Data listing:
====

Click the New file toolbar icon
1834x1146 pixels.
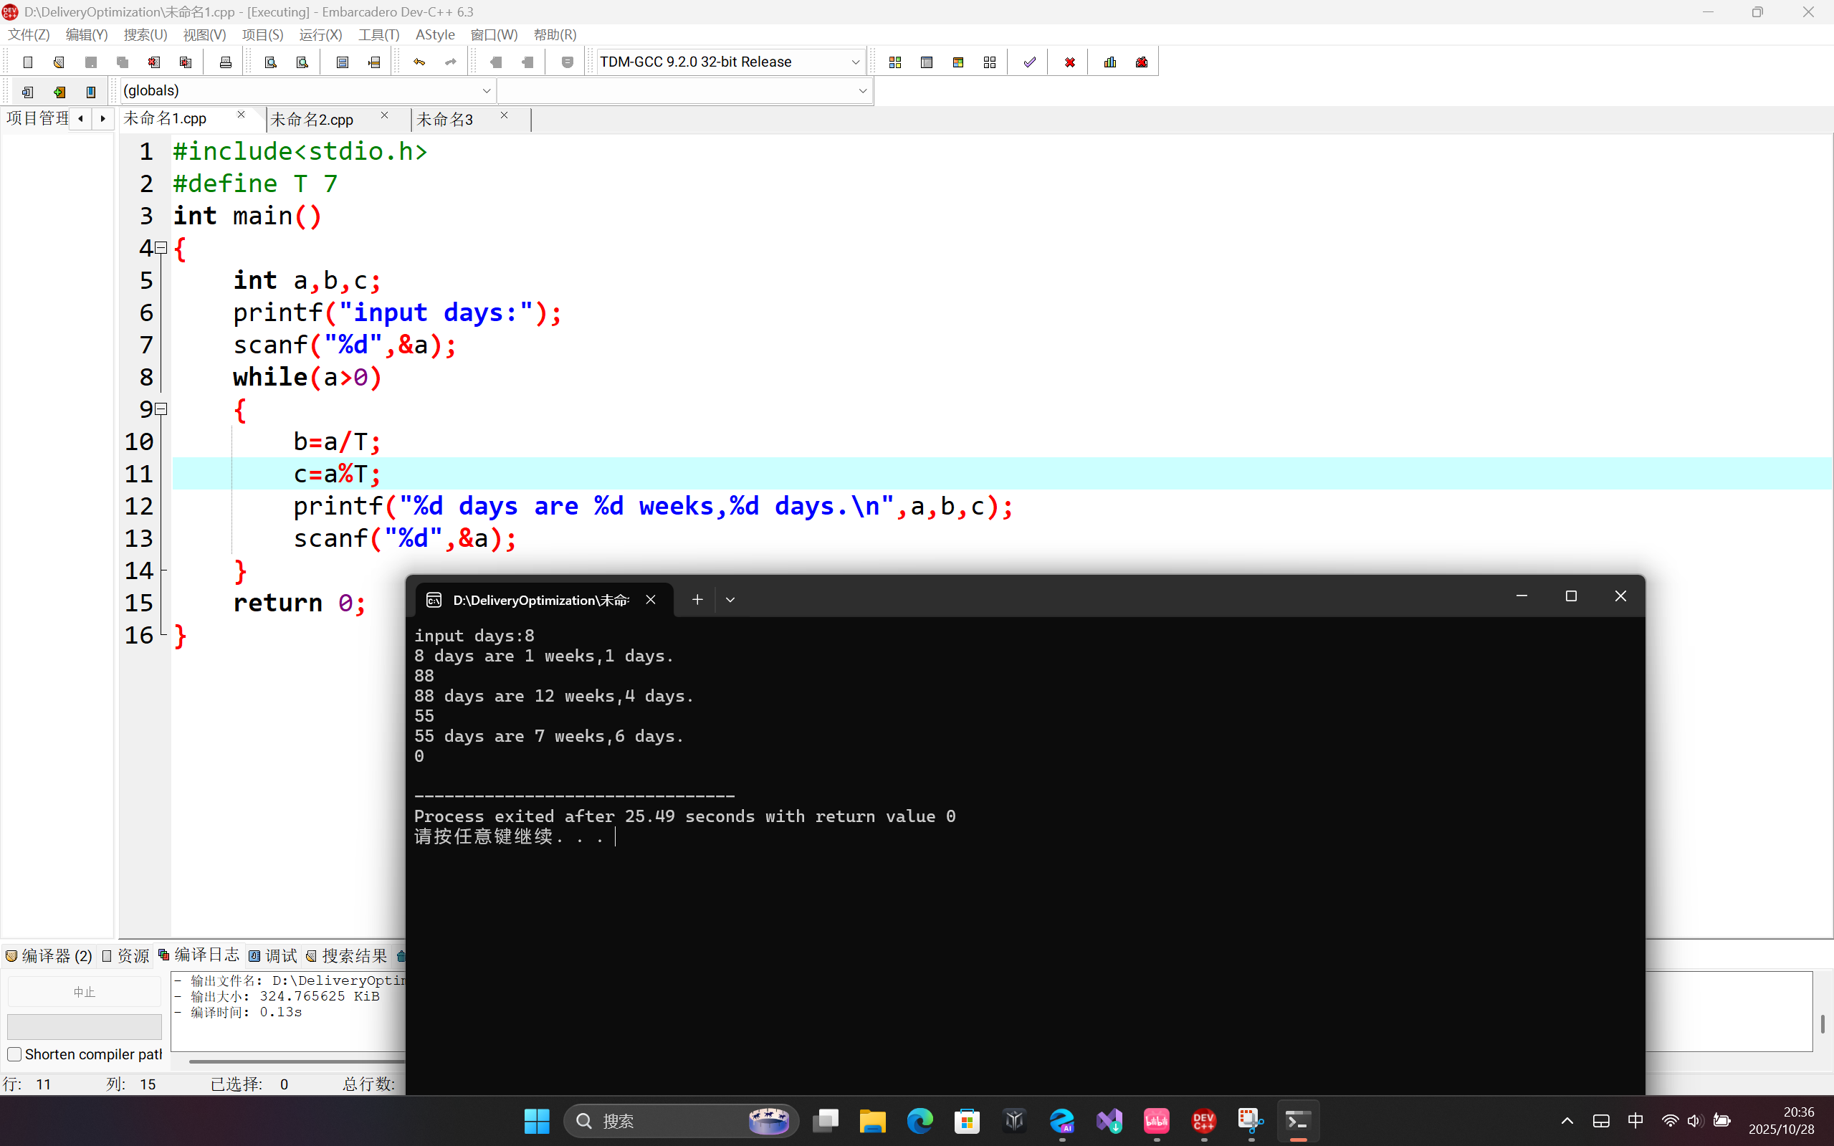point(28,62)
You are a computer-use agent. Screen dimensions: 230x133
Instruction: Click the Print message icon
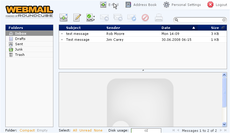(x=159, y=18)
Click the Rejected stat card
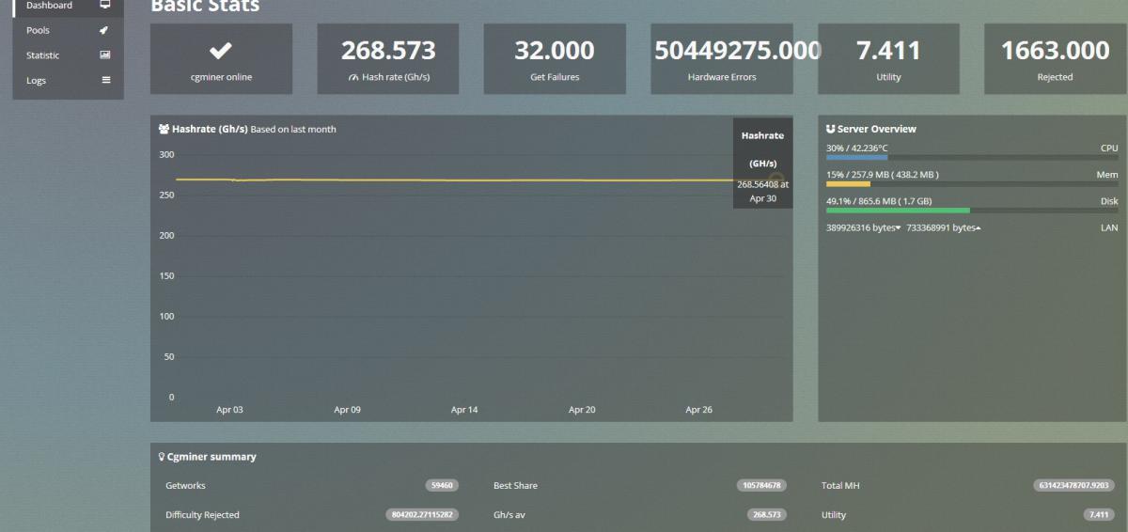 coord(1055,59)
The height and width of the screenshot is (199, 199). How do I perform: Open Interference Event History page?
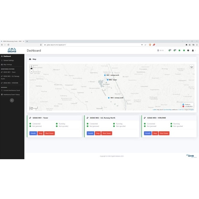pos(12,94)
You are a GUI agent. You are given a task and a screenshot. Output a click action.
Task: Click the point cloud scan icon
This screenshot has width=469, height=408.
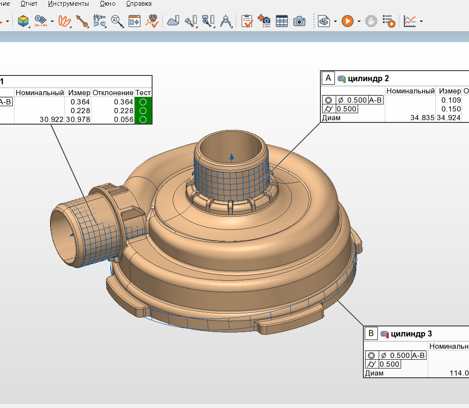point(173,21)
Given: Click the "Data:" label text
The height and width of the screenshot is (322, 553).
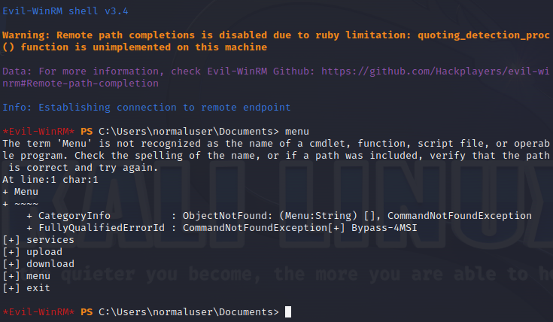Looking at the screenshot, I should [17, 71].
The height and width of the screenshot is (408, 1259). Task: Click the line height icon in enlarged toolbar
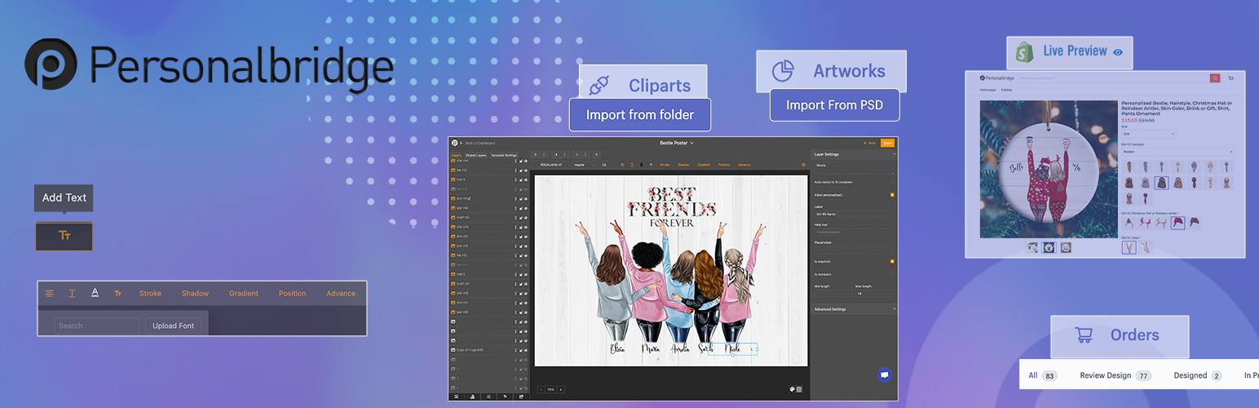point(72,294)
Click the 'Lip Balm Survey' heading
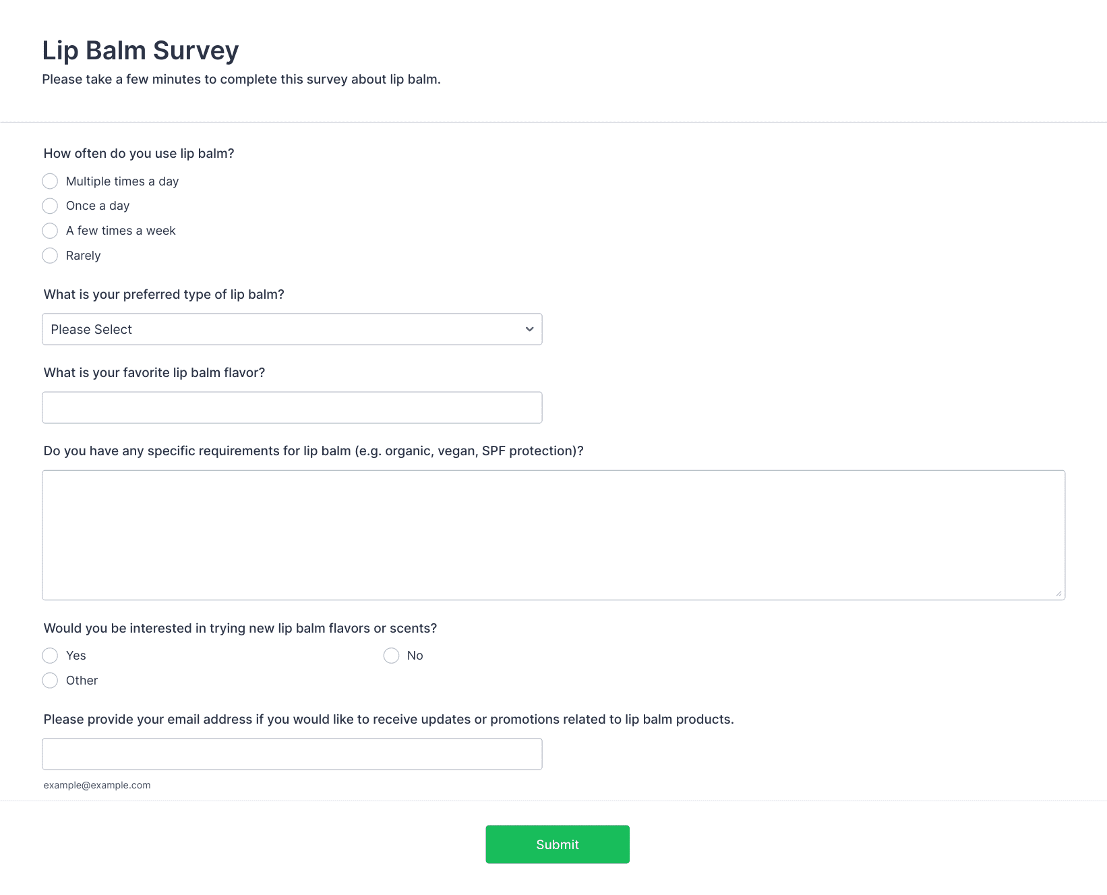 coord(140,51)
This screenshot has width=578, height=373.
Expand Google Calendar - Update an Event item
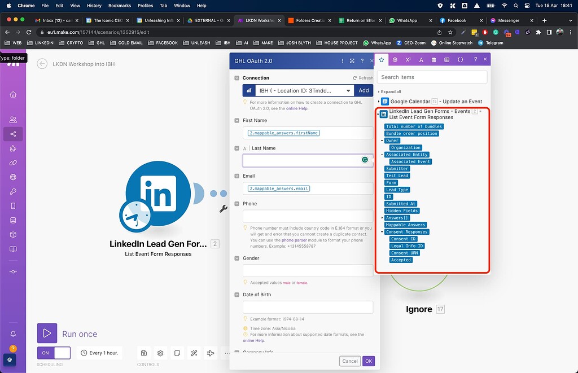pyautogui.click(x=378, y=101)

====

Copy every one of the entries above word for word, omitting the pictures.

Task solution:
Click the New file toolbar icon
1834x1146 pixels.
point(28,62)
You are a computer-use agent. Screen dimensions: 230x133
Instruction: Click the Print message icon
(x=159, y=18)
Click the Rejected stat card
 coord(1055,59)
The height and width of the screenshot is (199, 199). How do I perform: Open Interference Event History page?
pos(12,94)
You are a GUI agent. You are given a task and a screenshot. Output a click action.
Task: Click the point cloud scan icon
This screenshot has width=469, height=408.
point(173,21)
Given: Click the "Data:" label text
The height and width of the screenshot is (322, 553).
Looking at the screenshot, I should [17, 71].
The height and width of the screenshot is (408, 1259). Task: Click the line height icon in enlarged toolbar
point(72,294)
Click the 'Lip Balm Survey' heading
 coord(140,51)
This screenshot has width=578, height=373.
Expand Google Calendar - Update an Event item
pyautogui.click(x=378, y=101)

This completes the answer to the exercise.